Alternative oxidase


Another typical plant-like enzyme found in the African trypanosomes and in Phytomonas spp. and for which its origin was never understood, is a very active cyanide-insensitive terminal oxidase which makes part of the trypanosomes' mitochondrial respiratory chain and which is inhibited by salicylhydroxamic acid, similar to the alternative oxidase (AOX) of plants (Chaudhuri and Hill., 1998). Its sequence and that from plants and fungi are available and they are all homologous proteins. Recently the sequence of the oxidase of the green alga Chlamydomonas reinhardtii (O65000 and Q9FE26) also became available and this algal enzyme now turned out to be the closest relative of the enzyme from the trypanosome (AOX_TRYBB). Moreover, C. reinhardtii was reproducibly positioned basally of the trypanosome and plant sequences (Click here for a NJ tree).

Further details of the analysis


The T. brucei AOX was compared with the SwissProt release 39 / TrEMBL release 17 database indexed at European Bioinformatics Institute (EBI, Hinxton UK), containing 671,000 protein sequences, using the NCBI BLASTP program and the BLOSUM 62 matrix (http://www2.ebi.ac.uk/blastall/) . Click here to inspect the BLASTP output file.

Only the sequences with the best E values (4 e-46 to 6 e-32) were selected. These comprised in addition to the trypanosomatid sequence only plant and fungal sequences. No alternative oxidase has been reported for any other organism. Percentage identity with that of the T. brucei sequence, according to the BLAST algorithm, ranged from 44 to 39.

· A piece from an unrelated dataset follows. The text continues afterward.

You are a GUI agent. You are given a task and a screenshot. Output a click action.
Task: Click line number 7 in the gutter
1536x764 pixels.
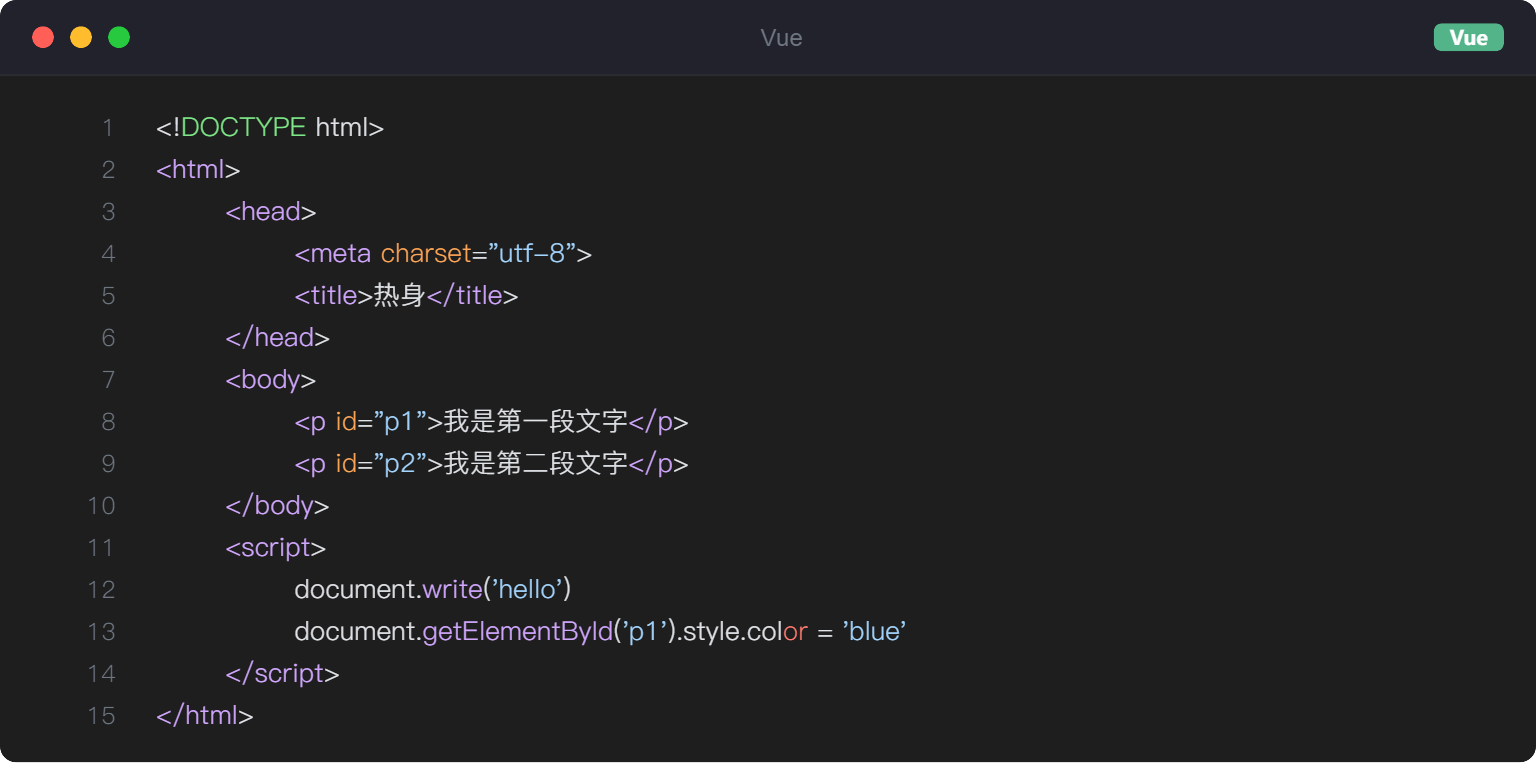(x=107, y=380)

The sequences were aligned in Clustal. This alignment was freed of gaps and incomplete or duplicate sequences were removed resulting in an alignment of 32 sequences with 180 residues. The programme Clustal was used to calculate a table with uncorrected pairwise distances. Pairwise percentages of identity between overall sequences after removal of gaps ranged from 44 to 33, with the highest identity to Oryza sativa (rice).

The alignment in Phylip format containing 32 sequences and 180 sites was used for likelihood mapping as implemented in PUZZLE version 4.0.1. The result indicated that the dataset contained a good phylogenetic signal with only 4.7% of all quartets unresolved and with 91.2 % of fully resolved quartets.

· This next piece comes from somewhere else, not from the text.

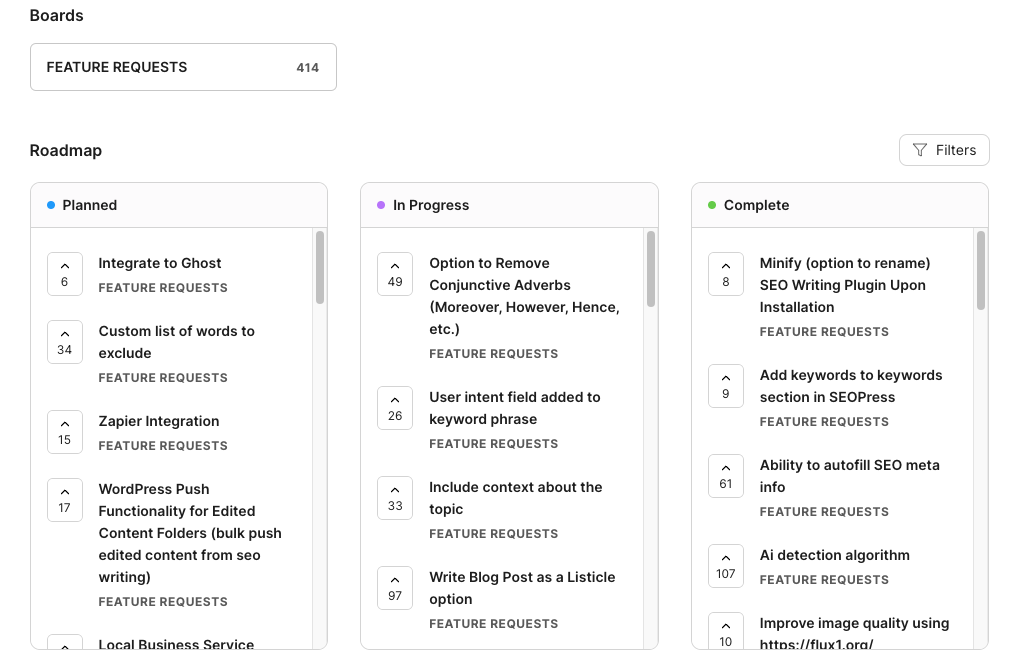
Task: Open the "Integrate to Ghost" feature request
Action: (160, 263)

Then a bootstrapped neigbor-joining tree was created in Clustal using the alignment in Phylip format above. The NJ tree (10 000 bootstrap samplings) is robust and the T. brucei sequence branches closely to the alga C.reinhardtii and forms a single clade with the plants with a bootstrap support of 98%. Also a maximum likelihood tree (10 000 puzzle steps) gave a similar topology with 95% of quartets supporting the clustering of T. brucei with the plants. The maximal parsimony tree (100 bootstrap samplings) gave the same topology and similar bootstrap support for the clustering of trypanosome with the plants.

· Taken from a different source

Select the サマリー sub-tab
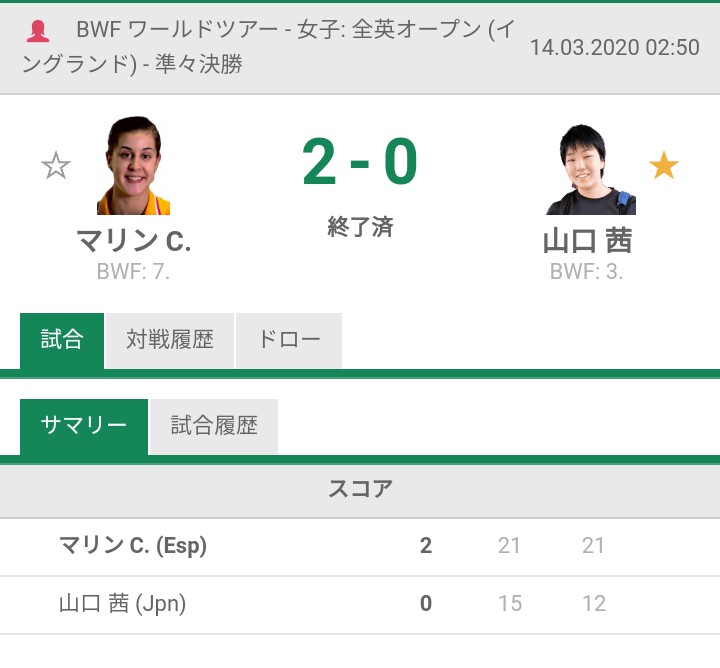 pos(84,426)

Since the trypanosome and Chlamydomonas sequences are almost equidistant from both plants and fungi it is important to note that all three phylogenetic analyses placed the trypanosome robustly at the side of the plants with respect to the alga. The validity of such a placement was then tested by Four cluster likelihood mapping. This method showed that 97% of all quartets supported a branching that puts the trypanosomatids (a) together with the other plants (d) versus the alga (b) and the fungi (c). An association of the trypanosomatids (a) with the fungi (c) as was not supported at all (0%).

Conclusion


There is strong support for a clustering of the trypanosomatid AOX with that of plants. This is not only suggested by the BLASTP result, but also by the pairwise percentages of identity between the trypanosome sequence and the others, by three different phylogeny inference methods, as well as by likelihood mapping.